For more detailed reading, please visit this post:

Third spacing

I also wrote a seven part series on third spacing and IV fluids. The first post is here.

 

Do all mast cell patients need central lines? No. But some do.

A newer patient asked a couple of days if everyone with mast cell disease needs a PICC line, Broviac/Hickman or port for IV access. The answer is no, but I think we should talk about this a bit.

Central lines are usually given for people who need chemo or long term IV treatmet. These lines are not really designed to be left in your body forever, even ports. They generally are pulled once treatment is done, although ports can be left in for years as long as they are flushed monthly.

In my experience, mast cell patients get central lines for a few reasons:

  1. They have very poor IV access, so poor that it could delay treatment in an emergency (anaphylaxis).
  2. They get regular IV medications (this is not very common, although it’s hard to tell in this group).
  3. They regularly take IV medication that can damage veins if given frequently in peripheral veins (like Benadryl).
  4. They get them for IV hydration (it is not recommended to get a central line just for IV hydration, however some people do get them).

In the groups, it seems like there are so many patients who have these lines. Please keep in mind that those with more disabling disease are the most likely to be present in those forums. This group often also has other diagnoses for which central lines may be beneficial. On the other hand, the other group that is quite visible is the rookies. So the new patients see this very severe face on a disease which is quite manageable for many. You are seeing a subset of the population. Central lines in the mast cell community are not as common as it seems.

Regarding IV hydration, there are a few reasons why people receive this. Some of us vomit frequently and so fluids are difficult to get into us orally. Some of us have POTS or dysautonomia and have low blood volume, so the IV hydration stabilizes our blood pressure and heart rate. Some of us third space badly, and oral fluids end up in the wrong place.

This patient asked if they could just drink fluids. The answer is absolutely yes. If you can keep oral fluids down and are functioning, then I would do that. Receiving regular IV fluids can help with some symptoms, but there is no reason they need to be delivered through a central line. I used to get IV fluids at the infusion center with a new IV everytime. It is a pain but it’s not awful.

In an acute situation, IV fluids can be very helpful to mast cell patients. Long term, you need to be monitored properly as it can affect your electrolytes and for some this may raise kidney concerns. I would not get IV fluids based simply upon “feeling dehydrated”. If you “feel dehydrated” and also your blood pressure is wacky and you can’t keep down oral fluids, I think that then regular IV hydration might be useful.

I know it is frustrating to feel that you are not doing as well as you used to, but if you have mast cell disease, it is very possible you never will again, even with IV fluids. I am sorry, but that is the reality. You need to adapt to the level of ability you can manage currently.  Get some stability and things will improve.

If you and your doctor feel that IV hydration is appropriate, I would try it outpatient for a few weeks. If they then feel you need to do it at home, placing a PICC line is a good place to start. If you have a problem with the PICC line, it can be pulled without much trouble. The other lines are implanted and require surgery to remove them. The risk of bloodstream infections from central lines is real and these are very serious situations with long term effects.

Mast cell patients also run the risk of reacting to the materials used to make the line. They can also react to the maintenance of the line, such as flushing, use of heparin and alcohol swabs. This is a real problem for some people. So any time you can avoid an indwelling line long term, that is the better option.

Lastly, central lines require maintenance so you need to be sure that if your doctor wants to order one, they will also order the solutions and nursing care needed to keep you safe.

--------------------

### Exercise prompt
Repeat, word for word, the portion of the post on central lines that begins at the words "3. They regularly" and stops after "do get them).". The listing that comes next is separate material and has no connection to the post on central lines.

### Collected data
--------------------

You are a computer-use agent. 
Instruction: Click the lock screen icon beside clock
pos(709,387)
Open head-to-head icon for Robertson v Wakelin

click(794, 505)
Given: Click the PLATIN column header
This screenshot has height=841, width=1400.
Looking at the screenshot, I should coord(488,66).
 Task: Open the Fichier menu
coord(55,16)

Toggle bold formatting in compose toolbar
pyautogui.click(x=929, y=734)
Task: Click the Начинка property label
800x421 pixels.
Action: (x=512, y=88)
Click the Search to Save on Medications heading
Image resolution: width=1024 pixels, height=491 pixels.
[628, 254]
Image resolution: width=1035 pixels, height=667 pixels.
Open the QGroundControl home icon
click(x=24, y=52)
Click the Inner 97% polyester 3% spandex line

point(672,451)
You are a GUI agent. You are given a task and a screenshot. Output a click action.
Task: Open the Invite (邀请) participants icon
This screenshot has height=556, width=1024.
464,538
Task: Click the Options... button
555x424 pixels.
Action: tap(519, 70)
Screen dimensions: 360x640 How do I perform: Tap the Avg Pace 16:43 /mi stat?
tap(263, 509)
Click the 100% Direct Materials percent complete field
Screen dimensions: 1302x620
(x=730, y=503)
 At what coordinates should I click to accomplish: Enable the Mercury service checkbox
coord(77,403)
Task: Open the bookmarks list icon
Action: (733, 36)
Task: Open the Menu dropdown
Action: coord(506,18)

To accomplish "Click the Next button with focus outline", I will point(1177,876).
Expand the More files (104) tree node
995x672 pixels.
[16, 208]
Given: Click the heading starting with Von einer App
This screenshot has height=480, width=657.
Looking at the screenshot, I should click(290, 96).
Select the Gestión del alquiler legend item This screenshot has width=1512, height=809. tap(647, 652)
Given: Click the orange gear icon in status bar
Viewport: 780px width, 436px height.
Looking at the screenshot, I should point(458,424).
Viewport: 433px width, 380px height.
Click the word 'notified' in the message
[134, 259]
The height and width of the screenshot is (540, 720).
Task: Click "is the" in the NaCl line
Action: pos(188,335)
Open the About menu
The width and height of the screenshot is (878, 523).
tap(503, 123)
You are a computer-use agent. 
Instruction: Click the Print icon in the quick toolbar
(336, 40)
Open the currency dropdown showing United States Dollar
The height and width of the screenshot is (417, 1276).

--------------------

### Answer section
3. They regularly take IV medication that can damage veins if given frequently in peripheral veins (like Benadryl).
  4. They get them for IV hydration (it is not recommended to get a central line just for IV hydration, however some people do get them).